- Opening Delimiter -

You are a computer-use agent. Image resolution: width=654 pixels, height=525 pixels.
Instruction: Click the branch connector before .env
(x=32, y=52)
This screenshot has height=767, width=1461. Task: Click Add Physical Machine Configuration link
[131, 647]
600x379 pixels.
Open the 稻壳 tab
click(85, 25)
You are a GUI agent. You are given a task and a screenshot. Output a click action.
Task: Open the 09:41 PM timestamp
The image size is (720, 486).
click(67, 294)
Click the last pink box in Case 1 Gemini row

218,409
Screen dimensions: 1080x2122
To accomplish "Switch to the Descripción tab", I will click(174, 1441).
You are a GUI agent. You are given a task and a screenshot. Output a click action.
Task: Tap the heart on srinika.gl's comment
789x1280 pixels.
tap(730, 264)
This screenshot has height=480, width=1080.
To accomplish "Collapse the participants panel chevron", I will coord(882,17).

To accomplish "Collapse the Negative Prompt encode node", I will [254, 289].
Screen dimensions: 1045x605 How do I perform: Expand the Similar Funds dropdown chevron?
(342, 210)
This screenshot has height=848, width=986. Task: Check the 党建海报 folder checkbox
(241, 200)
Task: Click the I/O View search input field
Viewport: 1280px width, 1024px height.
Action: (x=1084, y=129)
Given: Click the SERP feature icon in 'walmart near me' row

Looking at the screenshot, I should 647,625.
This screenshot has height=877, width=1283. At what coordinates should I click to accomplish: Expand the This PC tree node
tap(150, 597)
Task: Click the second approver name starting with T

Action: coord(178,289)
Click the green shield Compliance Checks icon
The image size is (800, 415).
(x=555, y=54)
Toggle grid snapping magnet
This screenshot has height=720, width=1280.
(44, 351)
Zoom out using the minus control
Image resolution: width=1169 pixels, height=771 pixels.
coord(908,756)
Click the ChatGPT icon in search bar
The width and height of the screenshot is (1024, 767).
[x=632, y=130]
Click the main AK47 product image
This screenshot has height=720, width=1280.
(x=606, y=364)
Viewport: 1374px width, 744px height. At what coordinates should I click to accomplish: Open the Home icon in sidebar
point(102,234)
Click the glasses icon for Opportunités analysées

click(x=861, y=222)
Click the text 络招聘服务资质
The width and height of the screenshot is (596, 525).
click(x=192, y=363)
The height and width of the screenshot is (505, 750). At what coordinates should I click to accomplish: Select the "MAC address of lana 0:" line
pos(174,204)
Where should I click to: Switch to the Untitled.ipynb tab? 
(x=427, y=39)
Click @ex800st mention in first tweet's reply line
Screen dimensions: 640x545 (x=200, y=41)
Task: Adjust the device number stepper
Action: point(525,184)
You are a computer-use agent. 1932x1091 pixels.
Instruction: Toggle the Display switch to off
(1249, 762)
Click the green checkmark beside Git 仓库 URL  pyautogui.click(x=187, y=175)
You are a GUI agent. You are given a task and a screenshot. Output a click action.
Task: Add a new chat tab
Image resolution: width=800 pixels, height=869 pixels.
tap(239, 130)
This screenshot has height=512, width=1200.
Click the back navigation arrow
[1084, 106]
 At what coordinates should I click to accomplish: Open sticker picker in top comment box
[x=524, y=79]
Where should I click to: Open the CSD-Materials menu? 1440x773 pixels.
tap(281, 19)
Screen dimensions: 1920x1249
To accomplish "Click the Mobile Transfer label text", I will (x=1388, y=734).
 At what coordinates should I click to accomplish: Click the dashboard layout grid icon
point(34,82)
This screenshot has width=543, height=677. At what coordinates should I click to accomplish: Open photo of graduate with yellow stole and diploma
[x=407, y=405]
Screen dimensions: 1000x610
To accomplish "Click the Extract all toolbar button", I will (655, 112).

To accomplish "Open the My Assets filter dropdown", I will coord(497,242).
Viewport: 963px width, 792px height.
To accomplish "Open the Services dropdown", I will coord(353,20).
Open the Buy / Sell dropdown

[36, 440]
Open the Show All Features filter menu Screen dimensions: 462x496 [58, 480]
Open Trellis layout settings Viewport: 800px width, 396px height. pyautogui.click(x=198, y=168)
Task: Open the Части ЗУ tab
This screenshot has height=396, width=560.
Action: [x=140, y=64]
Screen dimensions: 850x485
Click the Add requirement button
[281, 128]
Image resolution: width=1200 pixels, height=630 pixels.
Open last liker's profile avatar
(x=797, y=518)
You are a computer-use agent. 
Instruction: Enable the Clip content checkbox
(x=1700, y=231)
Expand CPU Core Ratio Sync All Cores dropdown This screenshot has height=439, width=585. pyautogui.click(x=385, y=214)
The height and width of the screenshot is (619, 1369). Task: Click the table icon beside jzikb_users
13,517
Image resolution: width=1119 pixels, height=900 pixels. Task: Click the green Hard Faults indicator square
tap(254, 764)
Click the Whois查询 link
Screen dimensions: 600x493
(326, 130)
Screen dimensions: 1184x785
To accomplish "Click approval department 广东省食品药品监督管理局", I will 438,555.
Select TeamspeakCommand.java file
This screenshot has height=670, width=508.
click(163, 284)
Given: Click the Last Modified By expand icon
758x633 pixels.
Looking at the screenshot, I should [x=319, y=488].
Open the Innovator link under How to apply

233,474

- Closing Delimiter -

The task =
With no line skipped, output the listing in full.

Answer to this problem =
You are a computer-use agent. Image resolution: width=654 pixels, height=525 pixels.
Instruction: Click the branch connector before .env
(x=32, y=52)
This screenshot has height=767, width=1461. Task: Click Add Physical Machine Configuration link
[131, 647]
600x379 pixels.
Open the 稻壳 tab
click(85, 25)
You are a GUI agent. You are given a task and a screenshot. Output a click action.
Task: Open the 09:41 PM timestamp
The image size is (720, 486).
click(67, 294)
Click the last pink box in Case 1 Gemini row

218,409
Screen dimensions: 1080x2122
To accomplish "Switch to the Descripción tab", I will click(174, 1441).
You are a GUI agent. You are given a task and a screenshot. Output a click action.
Task: Tap the heart on srinika.gl's comment
789x1280 pixels.
tap(730, 264)
This screenshot has height=480, width=1080.
To accomplish "Collapse the participants panel chevron", I will coord(882,17).

To accomplish "Collapse the Negative Prompt encode node", I will [254, 289].
Screen dimensions: 1045x605 How do I perform: Expand the Similar Funds dropdown chevron?
(342, 210)
This screenshot has height=848, width=986. Task: Check the 党建海报 folder checkbox
(241, 200)
Task: Click the I/O View search input field
Viewport: 1280px width, 1024px height.
Action: (x=1084, y=129)
Given: Click the SERP feature icon in 'walmart near me' row

Looking at the screenshot, I should 647,625.
This screenshot has height=877, width=1283. At what coordinates should I click to accomplish: Expand the This PC tree node
tap(150, 597)
Task: Click the second approver name starting with T

Action: coord(178,289)
Click the green shield Compliance Checks icon
The image size is (800, 415).
(x=555, y=54)
Toggle grid snapping magnet
This screenshot has height=720, width=1280.
(44, 351)
Zoom out using the minus control
Image resolution: width=1169 pixels, height=771 pixels.
coord(908,756)
Click the ChatGPT icon in search bar
The width and height of the screenshot is (1024, 767).
[x=632, y=130]
Click the main AK47 product image
This screenshot has height=720, width=1280.
(x=606, y=364)
Viewport: 1374px width, 744px height. At what coordinates should I click to accomplish: Open the Home icon in sidebar
point(102,234)
Click the glasses icon for Opportunités analysées

click(x=861, y=222)
Click the text 络招聘服务资质
The width and height of the screenshot is (596, 525).
click(x=192, y=363)
The height and width of the screenshot is (505, 750). At what coordinates should I click to accomplish: Select the "MAC address of lana 0:" line
pos(174,204)
Where should I click to: Switch to the Untitled.ipynb tab? 
(x=427, y=39)
Click @ex800st mention in first tweet's reply line
Screen dimensions: 640x545 (x=200, y=41)
Task: Adjust the device number stepper
Action: point(525,184)
You are a computer-use agent. 1932x1091 pixels.
Instruction: Toggle the Display switch to off
(1249, 762)
Click the green checkmark beside Git 仓库 URL  pyautogui.click(x=187, y=175)
You are a GUI agent. You are given a task and a screenshot. Output a click action.
Task: Add a new chat tab
Image resolution: width=800 pixels, height=869 pixels.
tap(239, 130)
This screenshot has height=512, width=1200.
Click the back navigation arrow
[1084, 106]
 At what coordinates should I click to accomplish: Open sticker picker in top comment box
[x=524, y=79]
Where should I click to: Open the CSD-Materials menu? 1440x773 pixels.
tap(281, 19)
Screen dimensions: 1920x1249
To accomplish "Click the Mobile Transfer label text", I will (x=1388, y=734).
 At what coordinates should I click to accomplish: Click the dashboard layout grid icon
point(34,82)
This screenshot has width=543, height=677. At what coordinates should I click to accomplish: Open photo of graduate with yellow stole and diploma
[x=407, y=405]
Screen dimensions: 1000x610
To accomplish "Click the Extract all toolbar button", I will (655, 112).

To accomplish "Open the My Assets filter dropdown", I will coord(497,242).
Viewport: 963px width, 792px height.
To accomplish "Open the Services dropdown", I will coord(353,20).
Open the Buy / Sell dropdown

[36, 440]
Open the Show All Features filter menu Screen dimensions: 462x496 [58, 480]
Open Trellis layout settings Viewport: 800px width, 396px height. pyautogui.click(x=198, y=168)
Task: Open the Части ЗУ tab
This screenshot has height=396, width=560.
Action: [x=140, y=64]
Screen dimensions: 850x485
Click the Add requirement button
[281, 128]
Image resolution: width=1200 pixels, height=630 pixels.
Open last liker's profile avatar
(x=797, y=518)
You are a computer-use agent. 
Instruction: Enable the Clip content checkbox
(x=1700, y=231)
Expand CPU Core Ratio Sync All Cores dropdown This screenshot has height=439, width=585. pyautogui.click(x=385, y=214)
The height and width of the screenshot is (619, 1369). Task: Click the table icon beside jzikb_users
13,517
Image resolution: width=1119 pixels, height=900 pixels. Task: Click the green Hard Faults indicator square
tap(254, 764)
Click the Whois查询 link
Screen dimensions: 600x493
(326, 130)
Screen dimensions: 1184x785
To accomplish "Click approval department 广东省食品药品监督管理局", I will 438,555.
Select TeamspeakCommand.java file
This screenshot has height=670, width=508.
click(163, 284)
Given: Click the Last Modified By expand icon
758x633 pixels.
Looking at the screenshot, I should [x=319, y=488].
Open the Innovator link under How to apply

233,474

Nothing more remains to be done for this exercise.